如今,當年被烈士鮮血染紅的建文峰,成為了『解放重慶主戰場遺址』紀念園。1996年9月11日,80高齡、曾任第2野戰軍3兵團12軍35師師長的李德生上將,為紀念園親筆題寫了『南泉之戰』四字。
我軍主動撤出戰斗結束
在南溫泉公園大門旁的五洞橋邊的花溪河游船碼頭,兩位老人告示記者,在上世紀公開出版或內部發行的部分文史資料中,都提到了我軍搶奪五洞橋,在南泉正街勝利會師,『把紅旗插上南泉鎮』的說法,其實後來經過調查核實,這種說法是沒有依據的。
在《關於重慶解放戰斗史實的辨偽——華東調查報告》(《紅岩春秋》2001年第二期)中,記者看到,在南京軍區後勤部乾休所,解放重慶時任103團1營2連指導員的原南京軍區總醫院政委盧旭陽說,事實上參戰部隊的足跡根本就沒有踏上過南泉正街。我軍是主動撤出戰斗的,根本不可能『把紅旗插在南泉鎮』。因為當時部隊的戰役目的是盡快過江向重慶以西迂回,然後西進參加成都會戰,圍殲近百萬國民黨部隊,不能在南泉與敵糾纏過久。
當時的情況是,28日,在2營掩護下,1營兵分兩路,向谷地西面進攻:1、3連在北,佔領了獅子山西側的魏家山。南面,2連指導員盧旭陽帶領2連70多人,佔領了一個山洞(宋子文公館防空洞)後,繼續向西,打到仙女洞,逼迫五洞橋。
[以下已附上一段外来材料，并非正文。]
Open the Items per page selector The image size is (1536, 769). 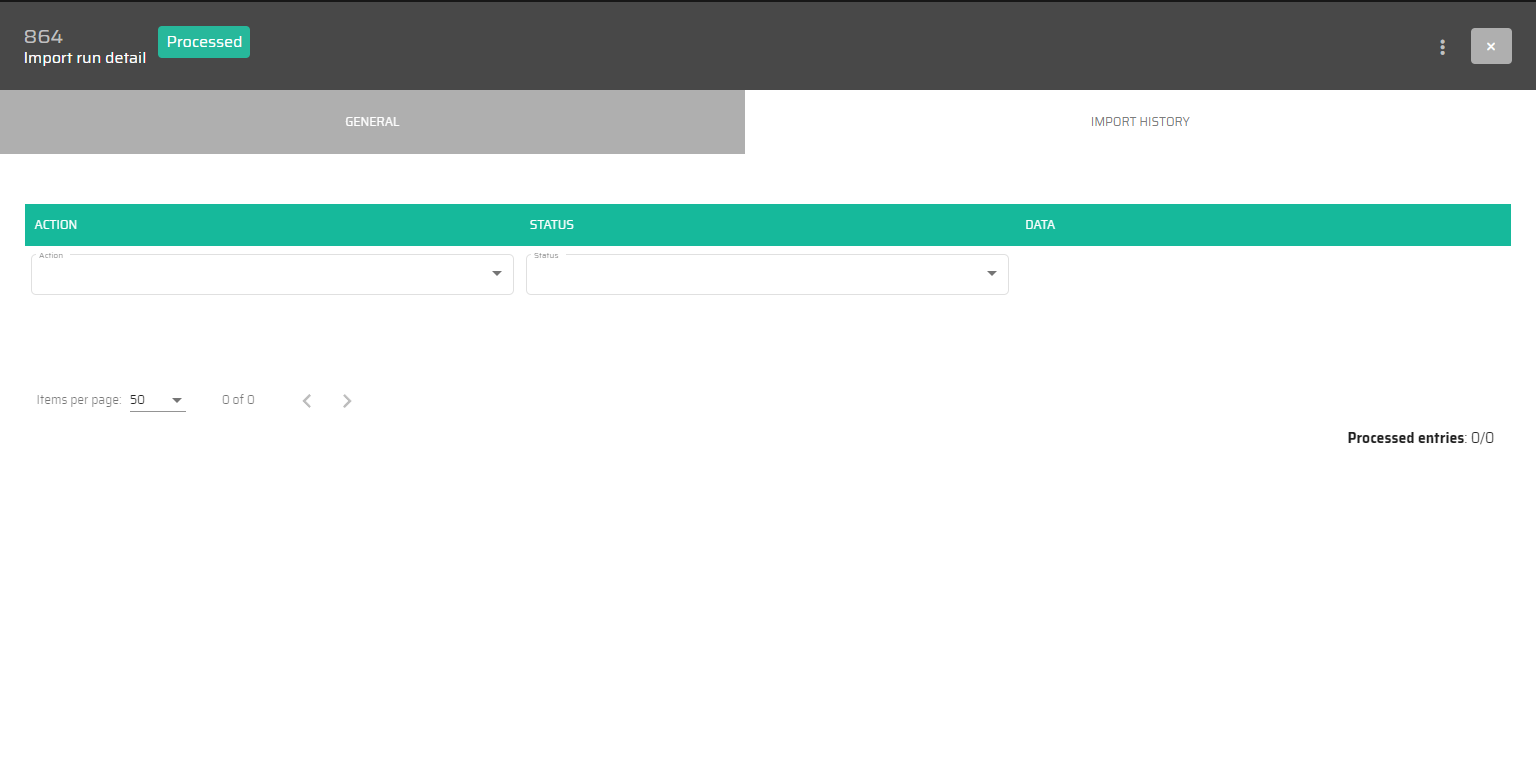pos(157,400)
此時,從建文峰潰敗下來的敵軍,退到花溪河北岸後,在北橋頭用大量門板、桌凳堆砌成路障,並以民宅為依托,織成猛烈火力網,嚴密封鎖五洞橋花溪河面。同時盤踞在野豬窩的敵人也用機槍朝橋上掃射,阻止我軍過橋殲滅北岸之敵。2連幾次衝鋒均被敵打退,且被人數上佔絕對優勢的敵人一個反衝鋒逼回虎嘯口。
28日傍晚,為了盡快殲滅敵人,爭取時間過江執行任務,教導員馮嘉珍決定先集中兵力攻取野豬窩,然後與2營協同,從上往下打南泉正街之敵。正當部隊抓緊作好戰前一切准備,決心打一個漂亮反擊戰時,營部傳來命令:准備撤出戰斗,走建文峰後山溝,2連為全團斷後。
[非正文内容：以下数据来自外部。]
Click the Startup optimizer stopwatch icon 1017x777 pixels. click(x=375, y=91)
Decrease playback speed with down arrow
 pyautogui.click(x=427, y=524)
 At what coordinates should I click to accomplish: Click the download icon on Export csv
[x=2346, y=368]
就在我軍撤離南泉戰場的同時,遭受沈重打擊的胡宗南部167師師長曾祥廷,也顧不得蔣介石給他下的死守南泉之令,倉皇退出南泉。
南泉戰斗自1949年11月26日下午約3點打響,至28日晚11點半許我軍撤出戰斗,歷時約56個小時,是解放重慶外圍的一次持續時間最長、最激烈的戰斗。它重創了守敵和國民黨軍隊在重慶的『江南防線』,為我主力部隊大迂回、大包圍和解放重慶贏得了寶貴時間,而這支為此英勇戰斗的隊伍,最後也沒有進入重慶市區,接受重慶人民的鮮花與歡迎。
不是所有的先烈都留下英名
據有關史料記載,在整個南泉戰斗中,我軍犧牲的指戰員估計在百名左右,為什麼紀念碑上只有43名?兩位老人道出了其中的原委。
在我軍撤出戰斗後,除部分傷員留下外,其他的人員都以急行軍的速度向長江上游的江口集結,沒有留下人員與地方交接。之後,是新到的軍代表責成當地的保甲長負責收集掩埋烈士遺體的。當時在建文峰,國民黨兵與解放軍的遺體相互交錯,他們辨認的原則主要是看服裝、帽徽和是否背了乾糧袋,而烈士的姓名主要是從胸章和帽子裡尋找線索,據說共收集到40餘具解放軍遺體,而有姓名的不到10具,這些烈士的遺體當時就掩埋在建文峰的半山腰和涼水溝的兩邊。
1953年,重慶第四區(1955年改為九龍坡區)民政局根據上級指示,在現在烈士陵園所在地修了兩個大的石墓,將原來臨時掩埋在建文峰半山腰、涼水溝兩邊和南泉其他地方的烈士遺骸集中掩埋,當時用12個大木箱共收集了84具烈士遺骸,其中有姓名的只有33具。1962年在此建立了正式的『南泉革命烈士墓』,1983年擴建了烈士陵園並建立了『革命烈士紀念碑』,當時鐫刻在碑座上的烈士名單就是依據1953年的統計資料確定的。
時光荏苒,半個多世紀過去了,隨著有關資料的不斷完善,烈士的名單也得到了進一步的確認與追加。
根據采訪的線索與查閱有關資料,我們可以肯定,就是現在長眠在『南泉革命烈士墓』裡的烈士,至少有41人沒有留下姓名,這還不包括在1949年收集掩埋和1953年集中掩埋過程中遺漏的烈士。